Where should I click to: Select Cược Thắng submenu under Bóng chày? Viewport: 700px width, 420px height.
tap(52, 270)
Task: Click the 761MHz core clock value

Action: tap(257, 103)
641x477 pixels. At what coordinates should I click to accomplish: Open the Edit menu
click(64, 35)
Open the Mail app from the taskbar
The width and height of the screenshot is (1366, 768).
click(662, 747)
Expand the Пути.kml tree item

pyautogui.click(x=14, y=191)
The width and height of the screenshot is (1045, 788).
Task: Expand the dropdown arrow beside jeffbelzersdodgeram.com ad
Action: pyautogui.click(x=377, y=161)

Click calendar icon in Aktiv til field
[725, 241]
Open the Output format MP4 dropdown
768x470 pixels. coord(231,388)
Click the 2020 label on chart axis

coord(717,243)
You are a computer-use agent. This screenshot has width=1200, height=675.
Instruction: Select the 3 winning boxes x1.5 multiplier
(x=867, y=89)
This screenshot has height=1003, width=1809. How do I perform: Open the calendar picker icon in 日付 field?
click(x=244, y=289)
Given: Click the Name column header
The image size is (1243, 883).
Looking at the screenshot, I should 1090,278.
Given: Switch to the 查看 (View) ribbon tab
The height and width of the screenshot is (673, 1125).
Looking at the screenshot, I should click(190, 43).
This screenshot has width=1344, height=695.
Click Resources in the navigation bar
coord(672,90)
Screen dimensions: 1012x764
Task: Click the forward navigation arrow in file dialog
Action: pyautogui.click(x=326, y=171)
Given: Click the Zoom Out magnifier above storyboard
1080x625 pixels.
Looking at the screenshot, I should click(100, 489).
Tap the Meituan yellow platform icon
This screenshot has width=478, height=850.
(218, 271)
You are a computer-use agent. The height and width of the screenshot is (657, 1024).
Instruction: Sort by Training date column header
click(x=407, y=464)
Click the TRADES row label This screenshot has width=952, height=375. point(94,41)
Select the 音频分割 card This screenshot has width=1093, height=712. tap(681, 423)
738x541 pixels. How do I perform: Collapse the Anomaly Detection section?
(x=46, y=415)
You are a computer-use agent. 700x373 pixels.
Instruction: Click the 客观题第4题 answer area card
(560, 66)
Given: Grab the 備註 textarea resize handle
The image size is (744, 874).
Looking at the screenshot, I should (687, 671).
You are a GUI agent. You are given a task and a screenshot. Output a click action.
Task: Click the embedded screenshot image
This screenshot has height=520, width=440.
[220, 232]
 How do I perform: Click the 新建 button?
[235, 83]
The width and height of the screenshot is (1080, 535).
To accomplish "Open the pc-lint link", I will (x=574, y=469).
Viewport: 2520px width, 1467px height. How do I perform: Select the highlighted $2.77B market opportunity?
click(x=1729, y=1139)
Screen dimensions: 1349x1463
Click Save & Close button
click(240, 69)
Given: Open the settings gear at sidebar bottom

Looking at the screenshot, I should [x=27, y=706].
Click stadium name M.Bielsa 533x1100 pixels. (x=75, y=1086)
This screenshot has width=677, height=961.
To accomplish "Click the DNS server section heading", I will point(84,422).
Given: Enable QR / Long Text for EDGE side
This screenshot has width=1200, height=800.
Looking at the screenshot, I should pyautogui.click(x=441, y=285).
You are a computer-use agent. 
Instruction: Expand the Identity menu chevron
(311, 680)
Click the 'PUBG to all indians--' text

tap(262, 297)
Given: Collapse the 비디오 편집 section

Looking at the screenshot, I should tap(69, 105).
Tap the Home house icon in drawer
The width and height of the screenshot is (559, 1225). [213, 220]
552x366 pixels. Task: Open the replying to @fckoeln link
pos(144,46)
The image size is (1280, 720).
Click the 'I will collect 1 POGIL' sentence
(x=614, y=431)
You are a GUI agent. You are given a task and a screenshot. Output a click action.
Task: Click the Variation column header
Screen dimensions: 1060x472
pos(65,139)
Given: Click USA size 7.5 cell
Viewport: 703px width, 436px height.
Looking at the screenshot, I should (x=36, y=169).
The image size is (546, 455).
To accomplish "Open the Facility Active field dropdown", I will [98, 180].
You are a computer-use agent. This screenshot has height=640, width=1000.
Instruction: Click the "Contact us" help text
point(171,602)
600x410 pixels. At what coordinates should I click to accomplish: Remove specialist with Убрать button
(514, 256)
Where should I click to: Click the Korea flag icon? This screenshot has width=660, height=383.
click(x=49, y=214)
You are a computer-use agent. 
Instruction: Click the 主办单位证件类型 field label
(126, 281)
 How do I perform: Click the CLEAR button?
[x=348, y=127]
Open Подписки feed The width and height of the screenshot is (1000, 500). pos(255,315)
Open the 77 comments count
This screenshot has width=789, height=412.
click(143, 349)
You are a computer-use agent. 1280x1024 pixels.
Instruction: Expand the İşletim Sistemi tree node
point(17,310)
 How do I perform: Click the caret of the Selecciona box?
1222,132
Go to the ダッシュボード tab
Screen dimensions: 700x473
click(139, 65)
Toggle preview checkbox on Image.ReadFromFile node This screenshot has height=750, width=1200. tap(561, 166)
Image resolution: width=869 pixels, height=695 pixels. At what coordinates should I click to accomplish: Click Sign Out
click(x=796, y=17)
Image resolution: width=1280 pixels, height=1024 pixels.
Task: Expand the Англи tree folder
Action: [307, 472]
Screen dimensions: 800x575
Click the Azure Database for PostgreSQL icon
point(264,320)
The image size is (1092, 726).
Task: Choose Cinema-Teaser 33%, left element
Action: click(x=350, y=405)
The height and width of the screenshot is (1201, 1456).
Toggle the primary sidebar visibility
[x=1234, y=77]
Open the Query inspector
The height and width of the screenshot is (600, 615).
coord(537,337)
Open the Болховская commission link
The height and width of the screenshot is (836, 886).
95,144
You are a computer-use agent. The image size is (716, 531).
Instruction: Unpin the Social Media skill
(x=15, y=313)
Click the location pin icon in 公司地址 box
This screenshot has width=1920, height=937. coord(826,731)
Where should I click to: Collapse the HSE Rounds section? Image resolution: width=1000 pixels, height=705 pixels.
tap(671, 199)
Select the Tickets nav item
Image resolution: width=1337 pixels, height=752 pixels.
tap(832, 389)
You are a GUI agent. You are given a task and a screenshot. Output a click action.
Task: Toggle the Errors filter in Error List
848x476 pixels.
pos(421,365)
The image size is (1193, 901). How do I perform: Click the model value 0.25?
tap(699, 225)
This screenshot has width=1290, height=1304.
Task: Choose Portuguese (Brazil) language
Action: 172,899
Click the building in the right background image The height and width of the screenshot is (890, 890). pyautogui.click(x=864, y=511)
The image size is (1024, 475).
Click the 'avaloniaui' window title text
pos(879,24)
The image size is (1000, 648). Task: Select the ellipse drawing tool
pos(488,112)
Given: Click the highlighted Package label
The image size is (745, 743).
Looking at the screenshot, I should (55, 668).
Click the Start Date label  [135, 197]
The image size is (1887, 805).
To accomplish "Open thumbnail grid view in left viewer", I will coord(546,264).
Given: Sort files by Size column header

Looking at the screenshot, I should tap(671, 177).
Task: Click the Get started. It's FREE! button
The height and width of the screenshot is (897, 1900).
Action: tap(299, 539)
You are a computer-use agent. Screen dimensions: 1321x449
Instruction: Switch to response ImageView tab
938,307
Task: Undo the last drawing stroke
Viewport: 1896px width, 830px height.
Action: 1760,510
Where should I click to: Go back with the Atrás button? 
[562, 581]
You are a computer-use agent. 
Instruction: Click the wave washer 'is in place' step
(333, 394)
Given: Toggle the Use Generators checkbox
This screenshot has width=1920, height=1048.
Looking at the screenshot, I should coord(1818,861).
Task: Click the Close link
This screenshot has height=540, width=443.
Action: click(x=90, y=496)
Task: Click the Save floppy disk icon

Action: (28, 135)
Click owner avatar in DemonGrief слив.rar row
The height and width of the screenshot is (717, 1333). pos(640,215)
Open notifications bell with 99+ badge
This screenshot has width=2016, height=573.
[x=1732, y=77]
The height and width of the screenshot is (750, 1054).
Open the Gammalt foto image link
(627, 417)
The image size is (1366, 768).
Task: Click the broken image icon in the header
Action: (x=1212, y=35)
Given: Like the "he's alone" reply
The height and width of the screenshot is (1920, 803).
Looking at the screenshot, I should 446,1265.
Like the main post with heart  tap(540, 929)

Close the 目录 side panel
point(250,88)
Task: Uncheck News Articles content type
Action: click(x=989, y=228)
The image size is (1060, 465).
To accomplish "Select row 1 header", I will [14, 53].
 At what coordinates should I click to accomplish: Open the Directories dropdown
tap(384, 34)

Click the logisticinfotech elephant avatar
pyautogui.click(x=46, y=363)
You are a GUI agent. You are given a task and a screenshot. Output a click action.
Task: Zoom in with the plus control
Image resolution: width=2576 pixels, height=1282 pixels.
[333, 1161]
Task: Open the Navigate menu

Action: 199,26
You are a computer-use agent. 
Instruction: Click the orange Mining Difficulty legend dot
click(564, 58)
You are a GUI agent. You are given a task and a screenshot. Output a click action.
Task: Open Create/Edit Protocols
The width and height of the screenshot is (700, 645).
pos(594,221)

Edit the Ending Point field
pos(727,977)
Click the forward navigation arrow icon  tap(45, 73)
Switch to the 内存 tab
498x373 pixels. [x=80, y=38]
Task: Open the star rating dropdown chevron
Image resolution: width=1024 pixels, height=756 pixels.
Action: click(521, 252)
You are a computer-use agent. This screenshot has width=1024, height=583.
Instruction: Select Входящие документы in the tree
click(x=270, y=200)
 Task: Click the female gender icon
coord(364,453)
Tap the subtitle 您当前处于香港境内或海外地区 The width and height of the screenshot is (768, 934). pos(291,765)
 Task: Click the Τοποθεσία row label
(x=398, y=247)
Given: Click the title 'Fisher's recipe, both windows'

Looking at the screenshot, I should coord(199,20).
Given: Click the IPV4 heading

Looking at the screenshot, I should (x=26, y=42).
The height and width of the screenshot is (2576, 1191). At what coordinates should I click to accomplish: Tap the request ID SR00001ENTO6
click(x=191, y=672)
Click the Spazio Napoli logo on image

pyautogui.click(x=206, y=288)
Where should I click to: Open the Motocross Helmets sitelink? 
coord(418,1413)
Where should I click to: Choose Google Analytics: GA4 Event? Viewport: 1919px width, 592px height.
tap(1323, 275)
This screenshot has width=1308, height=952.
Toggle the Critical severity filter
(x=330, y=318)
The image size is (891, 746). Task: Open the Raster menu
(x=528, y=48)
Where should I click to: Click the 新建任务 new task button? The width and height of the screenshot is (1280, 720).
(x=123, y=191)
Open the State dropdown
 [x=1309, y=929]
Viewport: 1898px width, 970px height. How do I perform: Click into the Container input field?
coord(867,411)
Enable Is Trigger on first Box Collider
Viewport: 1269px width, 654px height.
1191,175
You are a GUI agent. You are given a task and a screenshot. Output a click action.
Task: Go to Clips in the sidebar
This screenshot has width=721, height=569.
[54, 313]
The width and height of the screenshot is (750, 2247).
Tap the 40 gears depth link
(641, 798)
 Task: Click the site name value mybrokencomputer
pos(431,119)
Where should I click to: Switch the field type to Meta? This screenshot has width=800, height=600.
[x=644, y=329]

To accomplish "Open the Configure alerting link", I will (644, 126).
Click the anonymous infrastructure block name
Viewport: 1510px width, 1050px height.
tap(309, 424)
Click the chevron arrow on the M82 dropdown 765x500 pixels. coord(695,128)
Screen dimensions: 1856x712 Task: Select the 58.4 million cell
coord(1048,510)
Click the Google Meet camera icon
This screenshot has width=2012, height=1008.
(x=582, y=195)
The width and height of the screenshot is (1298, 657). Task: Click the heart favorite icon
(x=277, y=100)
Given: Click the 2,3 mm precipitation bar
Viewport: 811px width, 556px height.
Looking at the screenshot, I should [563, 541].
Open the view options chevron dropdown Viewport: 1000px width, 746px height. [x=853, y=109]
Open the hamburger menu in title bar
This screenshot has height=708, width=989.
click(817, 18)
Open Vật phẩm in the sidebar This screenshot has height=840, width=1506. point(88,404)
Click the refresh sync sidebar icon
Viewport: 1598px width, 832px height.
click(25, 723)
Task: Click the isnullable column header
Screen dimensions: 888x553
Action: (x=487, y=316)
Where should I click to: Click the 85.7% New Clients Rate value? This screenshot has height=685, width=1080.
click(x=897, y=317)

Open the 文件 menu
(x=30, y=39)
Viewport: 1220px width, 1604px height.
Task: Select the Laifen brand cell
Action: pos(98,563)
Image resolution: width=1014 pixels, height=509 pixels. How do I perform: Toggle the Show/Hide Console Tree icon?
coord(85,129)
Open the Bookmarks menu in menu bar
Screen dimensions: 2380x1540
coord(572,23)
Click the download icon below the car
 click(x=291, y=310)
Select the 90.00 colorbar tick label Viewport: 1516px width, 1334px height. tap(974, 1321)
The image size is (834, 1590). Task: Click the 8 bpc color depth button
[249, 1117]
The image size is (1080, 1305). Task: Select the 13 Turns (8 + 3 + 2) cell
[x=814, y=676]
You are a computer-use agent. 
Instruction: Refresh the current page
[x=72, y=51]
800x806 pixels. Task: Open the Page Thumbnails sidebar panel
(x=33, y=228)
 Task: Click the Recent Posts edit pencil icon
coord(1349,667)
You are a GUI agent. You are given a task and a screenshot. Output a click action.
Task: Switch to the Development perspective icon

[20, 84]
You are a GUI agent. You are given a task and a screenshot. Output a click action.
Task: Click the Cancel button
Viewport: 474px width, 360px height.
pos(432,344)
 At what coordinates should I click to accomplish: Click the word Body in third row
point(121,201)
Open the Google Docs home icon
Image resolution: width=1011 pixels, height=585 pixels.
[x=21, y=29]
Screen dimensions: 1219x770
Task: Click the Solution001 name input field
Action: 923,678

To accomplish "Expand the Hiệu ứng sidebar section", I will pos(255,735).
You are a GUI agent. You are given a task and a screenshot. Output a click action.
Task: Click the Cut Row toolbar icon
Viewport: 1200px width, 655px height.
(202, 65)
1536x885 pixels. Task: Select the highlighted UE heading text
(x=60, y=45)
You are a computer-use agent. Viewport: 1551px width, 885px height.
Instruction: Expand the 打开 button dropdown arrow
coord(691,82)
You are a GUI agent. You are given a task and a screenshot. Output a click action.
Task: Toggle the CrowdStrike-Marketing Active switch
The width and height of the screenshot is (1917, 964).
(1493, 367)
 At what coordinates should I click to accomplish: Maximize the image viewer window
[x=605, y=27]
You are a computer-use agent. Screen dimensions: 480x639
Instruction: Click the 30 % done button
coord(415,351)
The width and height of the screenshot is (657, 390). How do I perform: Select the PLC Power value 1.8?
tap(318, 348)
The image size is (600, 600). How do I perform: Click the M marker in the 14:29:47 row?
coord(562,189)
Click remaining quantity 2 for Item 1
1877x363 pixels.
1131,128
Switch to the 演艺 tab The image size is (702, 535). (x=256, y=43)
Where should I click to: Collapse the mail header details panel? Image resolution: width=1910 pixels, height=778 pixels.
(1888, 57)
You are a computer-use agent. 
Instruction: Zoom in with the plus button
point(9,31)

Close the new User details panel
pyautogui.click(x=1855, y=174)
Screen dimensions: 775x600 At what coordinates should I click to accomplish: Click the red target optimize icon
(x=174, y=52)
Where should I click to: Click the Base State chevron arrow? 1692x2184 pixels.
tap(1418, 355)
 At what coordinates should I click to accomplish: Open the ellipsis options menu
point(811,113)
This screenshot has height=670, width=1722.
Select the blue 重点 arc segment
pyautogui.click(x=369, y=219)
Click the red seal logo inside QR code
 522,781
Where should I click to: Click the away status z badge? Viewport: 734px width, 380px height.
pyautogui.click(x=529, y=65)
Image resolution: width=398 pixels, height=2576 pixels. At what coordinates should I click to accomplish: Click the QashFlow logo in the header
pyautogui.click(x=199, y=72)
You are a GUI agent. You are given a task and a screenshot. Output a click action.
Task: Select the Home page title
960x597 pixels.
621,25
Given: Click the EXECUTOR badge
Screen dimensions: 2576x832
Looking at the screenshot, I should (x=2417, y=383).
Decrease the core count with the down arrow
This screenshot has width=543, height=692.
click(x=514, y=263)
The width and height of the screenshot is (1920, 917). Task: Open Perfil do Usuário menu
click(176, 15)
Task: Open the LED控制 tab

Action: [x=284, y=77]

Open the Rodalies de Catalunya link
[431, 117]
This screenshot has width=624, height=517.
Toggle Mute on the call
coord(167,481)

**WORK INSTRUCTION**
Bring together all lines from the listing that contain the word "checkbox".

**THE COMPLETED TASK**
Toggle preview checkbox on Image.ReadFromFile node This screenshot has height=750, width=1200. tap(561, 166)
Given: Toggle the Use Generators checkbox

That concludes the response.